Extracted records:
___

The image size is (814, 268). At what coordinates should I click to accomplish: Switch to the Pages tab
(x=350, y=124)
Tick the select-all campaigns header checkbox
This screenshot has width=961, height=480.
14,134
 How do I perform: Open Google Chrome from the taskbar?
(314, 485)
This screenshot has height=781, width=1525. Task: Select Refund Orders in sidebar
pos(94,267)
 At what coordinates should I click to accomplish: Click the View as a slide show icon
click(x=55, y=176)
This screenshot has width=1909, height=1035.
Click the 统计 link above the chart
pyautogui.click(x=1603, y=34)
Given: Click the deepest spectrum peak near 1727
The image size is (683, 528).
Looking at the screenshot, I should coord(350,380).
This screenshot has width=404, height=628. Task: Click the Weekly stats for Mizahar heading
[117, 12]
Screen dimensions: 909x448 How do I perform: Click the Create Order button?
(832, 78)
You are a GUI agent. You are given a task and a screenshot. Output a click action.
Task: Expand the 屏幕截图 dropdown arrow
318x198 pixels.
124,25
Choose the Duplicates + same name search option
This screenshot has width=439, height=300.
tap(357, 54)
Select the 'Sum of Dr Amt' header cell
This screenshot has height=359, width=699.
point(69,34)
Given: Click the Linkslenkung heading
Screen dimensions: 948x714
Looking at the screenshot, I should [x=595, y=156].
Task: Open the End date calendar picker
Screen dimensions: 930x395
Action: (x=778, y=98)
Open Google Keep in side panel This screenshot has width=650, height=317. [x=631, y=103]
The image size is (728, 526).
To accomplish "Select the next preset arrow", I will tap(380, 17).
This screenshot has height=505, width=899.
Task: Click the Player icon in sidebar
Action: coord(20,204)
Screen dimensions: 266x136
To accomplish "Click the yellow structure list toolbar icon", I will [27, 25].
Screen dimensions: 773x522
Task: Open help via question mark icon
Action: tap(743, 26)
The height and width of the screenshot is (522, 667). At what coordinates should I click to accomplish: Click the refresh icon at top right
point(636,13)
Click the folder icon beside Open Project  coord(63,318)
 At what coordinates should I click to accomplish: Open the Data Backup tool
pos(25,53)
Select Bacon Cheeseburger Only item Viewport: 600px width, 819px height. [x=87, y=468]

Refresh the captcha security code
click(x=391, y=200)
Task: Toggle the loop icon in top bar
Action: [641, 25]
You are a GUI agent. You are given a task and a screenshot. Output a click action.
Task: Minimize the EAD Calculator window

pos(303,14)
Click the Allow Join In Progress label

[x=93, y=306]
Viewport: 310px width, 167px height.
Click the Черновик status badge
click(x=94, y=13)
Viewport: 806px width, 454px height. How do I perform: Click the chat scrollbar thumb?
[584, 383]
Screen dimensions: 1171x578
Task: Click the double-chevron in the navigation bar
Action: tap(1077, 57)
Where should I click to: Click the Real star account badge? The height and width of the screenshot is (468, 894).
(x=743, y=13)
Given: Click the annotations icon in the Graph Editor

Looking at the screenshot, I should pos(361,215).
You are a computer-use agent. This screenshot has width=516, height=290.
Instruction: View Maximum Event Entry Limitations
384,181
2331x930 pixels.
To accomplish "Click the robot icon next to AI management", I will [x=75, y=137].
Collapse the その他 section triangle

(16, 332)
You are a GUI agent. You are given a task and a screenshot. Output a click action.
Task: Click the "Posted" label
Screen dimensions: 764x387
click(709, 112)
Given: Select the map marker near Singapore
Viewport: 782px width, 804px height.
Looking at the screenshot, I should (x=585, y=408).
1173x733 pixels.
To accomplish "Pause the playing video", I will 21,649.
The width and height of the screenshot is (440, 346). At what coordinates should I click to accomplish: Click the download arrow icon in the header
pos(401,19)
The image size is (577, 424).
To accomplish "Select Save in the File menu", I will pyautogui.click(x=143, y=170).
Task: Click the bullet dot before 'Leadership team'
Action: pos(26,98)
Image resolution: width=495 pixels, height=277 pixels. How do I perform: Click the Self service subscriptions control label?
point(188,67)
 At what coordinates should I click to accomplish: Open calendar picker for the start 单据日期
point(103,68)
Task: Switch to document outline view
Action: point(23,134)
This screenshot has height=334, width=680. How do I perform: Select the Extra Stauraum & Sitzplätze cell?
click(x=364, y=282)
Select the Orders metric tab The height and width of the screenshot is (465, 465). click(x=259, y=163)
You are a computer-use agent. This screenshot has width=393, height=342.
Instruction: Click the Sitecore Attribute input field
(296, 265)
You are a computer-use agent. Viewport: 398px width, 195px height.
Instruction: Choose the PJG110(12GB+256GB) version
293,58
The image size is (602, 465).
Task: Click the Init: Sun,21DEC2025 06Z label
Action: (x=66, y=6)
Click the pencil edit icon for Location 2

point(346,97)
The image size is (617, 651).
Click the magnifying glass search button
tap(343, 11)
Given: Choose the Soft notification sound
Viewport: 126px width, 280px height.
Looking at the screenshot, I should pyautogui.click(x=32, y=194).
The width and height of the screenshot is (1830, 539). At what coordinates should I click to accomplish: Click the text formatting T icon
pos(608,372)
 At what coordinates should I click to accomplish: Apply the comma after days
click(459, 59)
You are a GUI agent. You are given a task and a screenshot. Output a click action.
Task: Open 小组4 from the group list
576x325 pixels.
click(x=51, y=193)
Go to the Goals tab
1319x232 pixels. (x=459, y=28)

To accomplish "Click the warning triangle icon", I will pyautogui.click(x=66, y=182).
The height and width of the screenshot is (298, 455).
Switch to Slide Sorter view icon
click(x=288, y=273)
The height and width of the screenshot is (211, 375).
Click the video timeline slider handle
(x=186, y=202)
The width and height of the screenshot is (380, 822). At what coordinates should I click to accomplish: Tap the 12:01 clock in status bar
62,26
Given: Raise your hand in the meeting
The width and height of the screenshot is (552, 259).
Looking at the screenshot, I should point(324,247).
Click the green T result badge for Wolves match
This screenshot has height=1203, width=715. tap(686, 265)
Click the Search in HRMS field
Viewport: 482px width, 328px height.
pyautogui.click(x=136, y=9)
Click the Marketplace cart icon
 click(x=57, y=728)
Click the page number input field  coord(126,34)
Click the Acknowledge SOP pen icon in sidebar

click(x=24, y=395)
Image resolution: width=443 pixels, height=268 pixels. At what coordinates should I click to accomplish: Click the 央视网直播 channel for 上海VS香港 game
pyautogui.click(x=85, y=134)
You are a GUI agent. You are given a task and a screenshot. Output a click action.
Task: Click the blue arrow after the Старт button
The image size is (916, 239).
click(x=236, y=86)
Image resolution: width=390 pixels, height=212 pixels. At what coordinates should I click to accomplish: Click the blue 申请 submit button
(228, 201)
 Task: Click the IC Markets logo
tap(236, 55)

___

Wherever a line holds the word "near", copy that line out of the entries above.

Given: Click the deepest spectrum peak near 1727
Given: Select the map marker near Singapore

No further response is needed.